* Start Raw data *
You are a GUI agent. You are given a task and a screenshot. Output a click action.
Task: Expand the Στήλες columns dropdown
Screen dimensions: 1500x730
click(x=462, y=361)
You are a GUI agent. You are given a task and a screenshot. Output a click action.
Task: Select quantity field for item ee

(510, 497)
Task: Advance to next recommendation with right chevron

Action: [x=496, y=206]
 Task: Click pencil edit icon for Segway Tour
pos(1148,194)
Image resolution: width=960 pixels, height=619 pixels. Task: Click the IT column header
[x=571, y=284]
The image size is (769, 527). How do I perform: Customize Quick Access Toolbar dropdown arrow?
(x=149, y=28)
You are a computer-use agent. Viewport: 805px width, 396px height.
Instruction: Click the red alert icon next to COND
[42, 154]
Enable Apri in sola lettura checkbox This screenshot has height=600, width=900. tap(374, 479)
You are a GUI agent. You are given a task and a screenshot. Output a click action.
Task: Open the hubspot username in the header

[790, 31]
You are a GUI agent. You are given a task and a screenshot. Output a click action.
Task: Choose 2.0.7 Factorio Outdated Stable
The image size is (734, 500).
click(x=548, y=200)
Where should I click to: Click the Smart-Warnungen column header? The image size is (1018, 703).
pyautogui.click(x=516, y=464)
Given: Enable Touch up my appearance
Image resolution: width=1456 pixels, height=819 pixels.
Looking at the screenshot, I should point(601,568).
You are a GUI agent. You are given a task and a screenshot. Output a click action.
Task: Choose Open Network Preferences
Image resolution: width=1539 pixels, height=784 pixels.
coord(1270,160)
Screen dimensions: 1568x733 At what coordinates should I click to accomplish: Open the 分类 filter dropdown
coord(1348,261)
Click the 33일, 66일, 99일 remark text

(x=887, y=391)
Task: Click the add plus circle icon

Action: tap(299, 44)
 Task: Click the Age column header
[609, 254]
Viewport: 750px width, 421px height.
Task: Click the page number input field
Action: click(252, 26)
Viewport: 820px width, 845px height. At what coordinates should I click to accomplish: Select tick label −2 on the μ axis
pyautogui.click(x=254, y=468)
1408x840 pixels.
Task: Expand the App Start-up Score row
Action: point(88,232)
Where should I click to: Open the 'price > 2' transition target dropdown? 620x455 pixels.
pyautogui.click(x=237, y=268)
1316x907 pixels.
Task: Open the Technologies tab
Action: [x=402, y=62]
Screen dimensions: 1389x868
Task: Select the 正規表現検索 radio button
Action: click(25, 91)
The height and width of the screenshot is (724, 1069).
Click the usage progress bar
* End Raw data *
◆ Stated goal: Pick out each line in the records above that contains the word "coordinates" and copy those lines in full.

◆ Reply:
Screen dimensions: 1568x733 At what coordinates should I click to accomplish: Open the 分类 filter dropdown
Viewport: 820px width, 845px height. At what coordinates should I click to accomplish: Select tick label −2 on the μ axis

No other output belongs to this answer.